TEXTE PRÉSENTÉ

• • • • •

Il semble que cette solution sévère pour l’agent commercial français ait été abandonnée dans le cadre de l’interprétation de l’article 5-1 du règlement communautaire 44/2001 du 22 décembre 2000 (Bruxelles I). En effet, en octobre 2006, la Cour de cassation a affirmé la compétence des juridictions françaises pour connaître d’une demande formée par un agent français à l’encontre d’une société portugaise en paiement d’une indemnité de clientèle ainsi que de dommages intérêts pour rupture abusive du contrat au motif que « une personne domiciliée sur le territoire d’un Etat membre peut être attraite, en matière contractuelle, devant le tribunal d’un autre Etat membre où l’obligation qui sert de base à la demande a été ou doit être exécutée ; que sauf convention contraire, le lieu d’exécution de l’obligation qui sert de base à la demande est, pour une fourniture de services, le lieu de l’Etat membre où, en vertu du contrat, les services ont été ou auraient dû être fournis » et qu’en l’espèce « les parties étaient liées par un contrat de fourniture de service et que les prestations de service devaient s’exécuter en France »[12]. Un agent français, dont le contrat soumis à la loi française s’exécutait en France, peut donc en principe maintenant saisir les tribunaux français pour réclamer l’indemnité prévue par la loi française contre son mandant situé dans un autre Etat membre.

• • • • •

DONNÉES FOURNIES
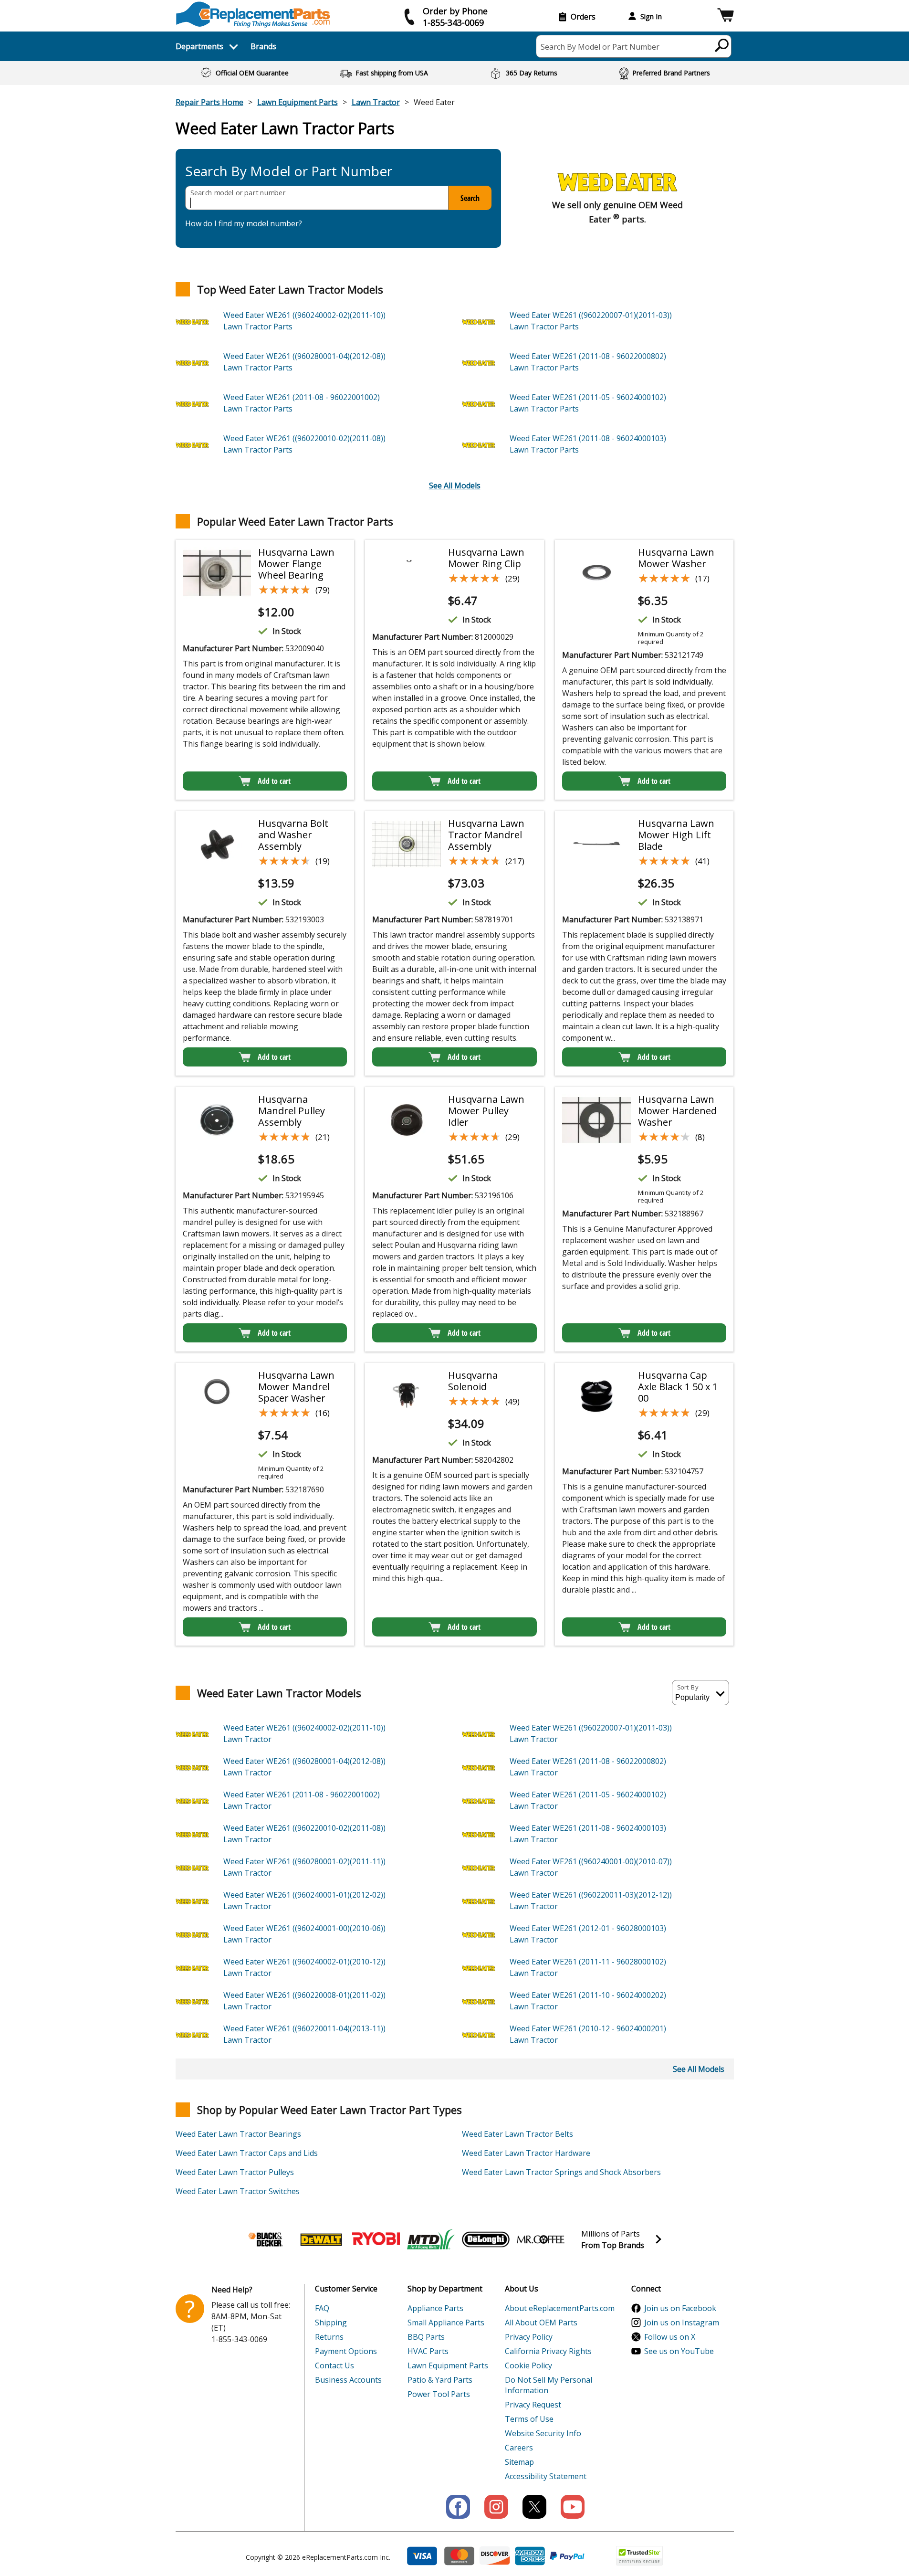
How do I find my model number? (243, 223)
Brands (263, 46)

• • • • •

À FAIRE
[1] Dans le texte sur l'agent commercial, contre quelle société l'agent français avait-il formé sa demande ?
[2] Poursuivez le texte sur l'agent commercial à partir de l'endroit où il s'arrête.

RÉPONSES
[1] Contre une société portugaise.

[2]
Dans un cadre non communautaire et sous réserve des éventuelles conventions bilatérales, les juridictions françaises seront compétentes à raison du lieu d’exécution en France du contrat ou, si de besoin, à raison de la nationalité française ou du domicile en France de l’agent commercial, quelle que soit sa nationalité.

L’application de la loi française

Selon les dispositions de la Convention de La Haye du 14 mars 1978 sur la loi applicable aux contrats d’intermédiaire et à la représentation, la loi française sera applicable si elle a été choisie par les parties. Selon la Convention, le choix de la loi française « doit être exprès ou résulter avec une certitude raisonnable des dispositions du contrat et des circonstances de la cause ». A défaut de choix dans les conditions précitées, la loi française sera en principe également applicable si l’agent avait son établissement professionnel ou sa résidence habituelle en France au moment de la conclusion du contrat. La protection de l’agent exerçant en France se pose donc avec une acuité particulière lorsque le contrat est soumis à une loi étrangère n’ouvrant pas droit à indemnisation de l’agent en cas de cessation du contrat, ou lorsque le contrat prévoit une clause de non indemnisation.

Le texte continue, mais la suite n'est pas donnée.